Salinitas merupakan konsentrasi total dari semua ion yang larut dalam air, dan dinyatakan dalam bagian perseribu (ppt) yang setara dengan gram per liter (Boyd, 1990 dalam Faidar, 2005). Menurut Hutabarat dan Evans (1984), salinitas merupakan konsentrasi rata-rata seluruh garam yang terdapat di dalam air laut. Salinitas diduga berpengaruh terhadap perkembangan copepoda, makanya perlu dilakukan penelitian tentang hal tersebut. Selain itu lebih dari 2000 jenis Copepoda dilaporkan hidup sebagai parasit. Biota tersebut biasanya berasosiasi dengan spong, Coelenterata, cacing-cacing Polychaeta, Moluska, Echinodermata dan vertebrata air. Menurut MC LUGHLIN (1980), Copepoda yang hidupnya sebagai parasit ada 4 bangsa yaitu Notodelphyoida, Monstrilloida, Siphonostomatoida dan Poecilostomatoida. Bentuk badan dari parasit Copepoda sangat bervariasi.

II. Klasifikasi dan Ciri Morfologi

Secara taksonomi copepoda termasuk ke dalam klasifikasi sebagai berikut:

Kingdom : Animalia

Filum : Arthtropoda

Subfilum : Crustacea

Kelas : Maxillopoda

Subkelas : Copepoda

Superordo : Gymnoplea (Giesbrecht 1882)

Ordo : Calanoida (Sars 1903)

Sumber : http://www.uni-oldenburg.de/monoculus

Morfologi dari kelompok ini, umunya pipih memanjang, kaki pendek Bentuk dewasa mempunyai sebuah alat penginderaan pertama yaitu antena yang tersusun dari banyak segmen. Sedangkan antena kedua berfungsi untuk memegang. Pada daerah oral tubuh, dari beberapa kelompok yang termasuk parasit Copepoda termodifikasi sebagai mulut yang berbentuk pipa (mouth-tube) yang berfungsi untuk menyedot makanan, dengan mandibula berbentuk seperti parutan dibagian dalamnya.

Adaptasi secara morfologis yang terjadi pada parasite Copepoda berupa tambahan Cephalothorax yang kompleks pipih memanjang dan bagian ventral cembung dengan sebuah lempeng penghisap (sucking disc). Selain itu ada yang mempunyai struktur seperti jangkar, berfungsi untuk menjaga parasit agar tetap menempel pada hospes selama hidupnya. Contohnya pada Lernaecopodidae dan bangsa siphonostomatoida.

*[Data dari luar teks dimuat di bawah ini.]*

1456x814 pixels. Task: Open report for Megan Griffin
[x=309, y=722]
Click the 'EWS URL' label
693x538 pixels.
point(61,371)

Copepoda merupakan krustacea yang sangat banyak dijumpai diantara fitoplankton dan pada tingkat tropik yang tinggi pada ekosisitem. Copepoda dewasa berukuran antara 1 dan 5 mm. Tubuh copepoda berbentuk silindrikonikal, dimana anterior lebih lebar. Bagian depan meliputi 2 bagian yakni cephalotoraks (kepala dengan toraks dan segmen toraks ke enam) dan abdomen yang lebih kecil dibandingkan cephalotoraks. Pada bagian kepala memiliki mata di bagian tengah dan antenna yang pada umumnya sangat panjang. Copepoda yang bersifat planktonik pada umumnya suspension feeders (Lavens dan Sorgeloos, 1996).

III. Tiga Ordo penting pada Copepoda

a) Harpaticoida

Copepoda yang sangat kecil, dengan antenna yang pendek

Abdomen tidak dapat dibedakan dengan toraks.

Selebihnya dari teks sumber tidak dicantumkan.